Hace unos años tuve el honor de escribir la introducción de la edición en inglés de la Sinfonía en mnemónica mayor de Juan. Desde hoy, tu biblioteca de magia con baraja mnemónica cuenta con un nuevo y magno volumen: En orden de ilusión, de Pit Hartling.

Simon Aronson
Chicago, Illinois



Woody Aragón

¡Orden en la sala!

Se abre la sesión. Entra su señoría, el honorable juez de paz Aragón.
El juez Aragón entra y comienza a leer.

Tras examinar las pruebas aportadas y los alegatos expuestos por la defensa y la fiscalía, en el caso de los magos españoles contra el señor Pit Hartling, este tribunal ha tomado su decisión y expone:

Que la prueba número 1, el libro En orden de ilusión, demuestra los años que el Sr. Hartling lleva presentando y puliendo los terribles actos de magia que describe. No se trata solo de (buenas) ideas, sino de juegos que han sido depurados con el paso del tiempo y que, según hemos podido comprobar y garantizamos, han sido utilizados con diabólico éxito ante público «real».

Que el acusado Hartling es un gran escritor y describe con todo lujo de detalles los métodos y procedimientos utilizados en sus fechorías, siendo fácil de seguir baraja en mano cualquiera de los efectos, sin importar cuál sea la mnemónica que se utilice, ya sea la de Simon Aronson, la de Juan Tamariz, o la más reciente en el tiempo de un tal Woody Aragón (quien se encuentra en estos momentos cumpliendo condena cerca de Alcalá-Meco); todo el material incautado en el libro es aprovechable para quien tenga una baraja memorizada en su arsenal mágico.
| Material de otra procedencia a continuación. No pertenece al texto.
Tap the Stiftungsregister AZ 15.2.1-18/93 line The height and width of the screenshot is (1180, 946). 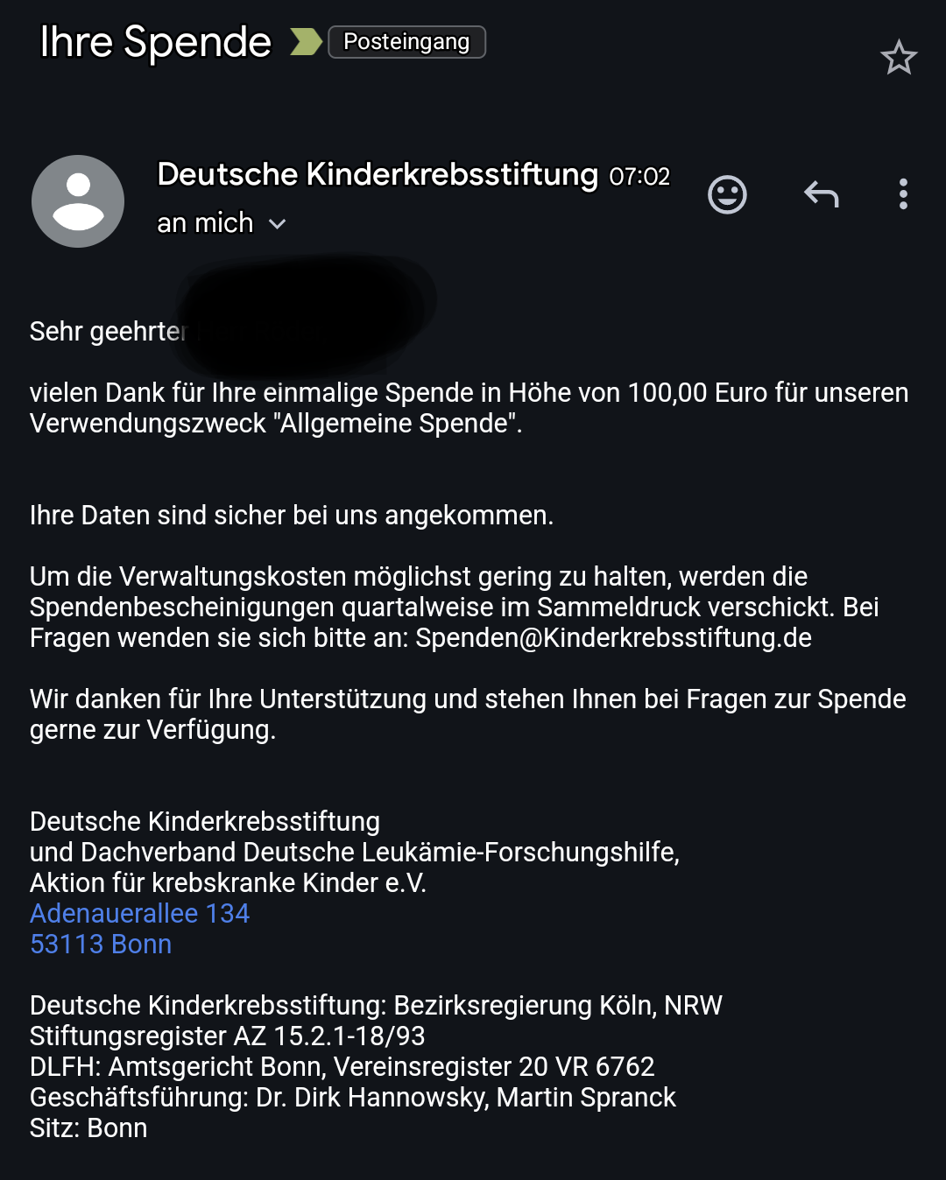tap(228, 1036)
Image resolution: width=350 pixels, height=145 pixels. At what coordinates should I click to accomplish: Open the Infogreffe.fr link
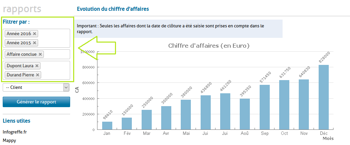click(14, 132)
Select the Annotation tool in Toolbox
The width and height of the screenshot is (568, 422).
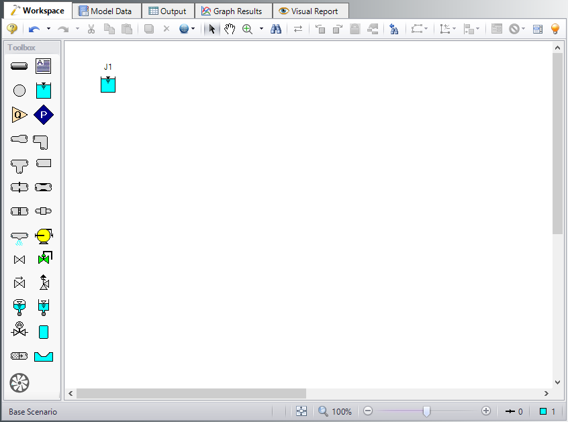coord(43,66)
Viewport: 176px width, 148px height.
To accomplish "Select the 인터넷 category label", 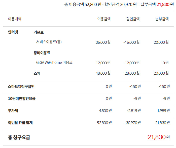I will 13,32.
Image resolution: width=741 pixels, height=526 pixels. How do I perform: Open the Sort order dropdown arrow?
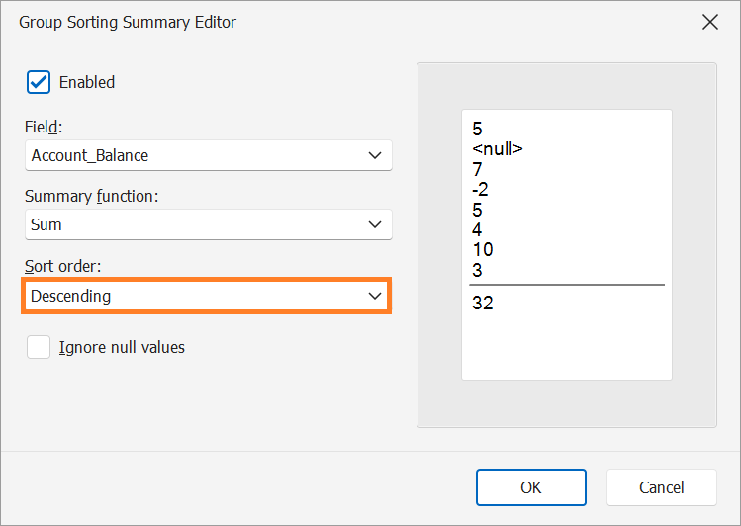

Como agravante de la acusación, se incluye la edición premeditada de la siempre instigadora Editorial Páginas, con maquetación impecable y excelentes fotografías que facilitan al máximo la asimilación y ejecución del material, lo que da como resultado una calidad fuera de lo común que también induce a sospecha.

Examinado el material, el tribunal detalla sus conclusiones sobre las tres partes en que se dividen los cargos.

Sobre la primera parte del libro: se describen juegos altamente peligrosos cuyo único punto en común es que se ejecutan con una baraja en mnemónica, cualquiera que sea el orden que se utilice. Se advierte especialmente, a quien esté interesado, sobre los riesgos de usar «Las fórmulas del póquer» –el sistema soñado para delinquir haciendo trampas en timbas o casinos– que el peso de la ley caerá sobre él.

Sobre la segunda parte: revela la técnica mental que el Sr. Hartling describe como «Plaf» y varios juegos derivados de ella. El Tribunal considera que el último, concretamente «Un error muy correcto» es tan dañino y efectivo que debería ser declarado ilegal. Y recuerda al acusado la responsabilidad de su compinche en esta trama, el Sr. Behr.

Por último, sobre la tercera parte dedicada a juegos específicos para el orden de la mnemónica de Tamariz (aunque algunos fácilmente adaptables a los otros órdenes): se incluye la agravante de que el mismísimo Juan ha exclamado su asombro y admiración y ha declarado que estos juegos tienen delito.

– ¡Protesto! –grita el abogado defensor, Luis Alberto Iglesias. ¡Aquí no estamos juzgando al señor Tamariz!

– ¡No ha lugar! Y modere su tono señor Iglesias, si no quiere que anulemos el proceso dada su implicación como traductor de la obra.

Por tanto, a los 27 días del noviembre de 2017 y expuestos los hechos…

Este tribunal encuentra al Sr. Pit Hartling CULPABLE del cargo de escribir un libro realmente extraordinario y le condena a publicarlo traducido al castellano para así ponerlo a disposición de los magos españoles.

Se aconseja al señor lector, que se persona como parte interesada, que lea, relea, practique y deguste este trabajo. Es una cuestión de justicia.

Se levanta la sesión
Martillazo en la mesa (murmullos)

¡Orden en la sala! ¡¡ORDEN en la sala!!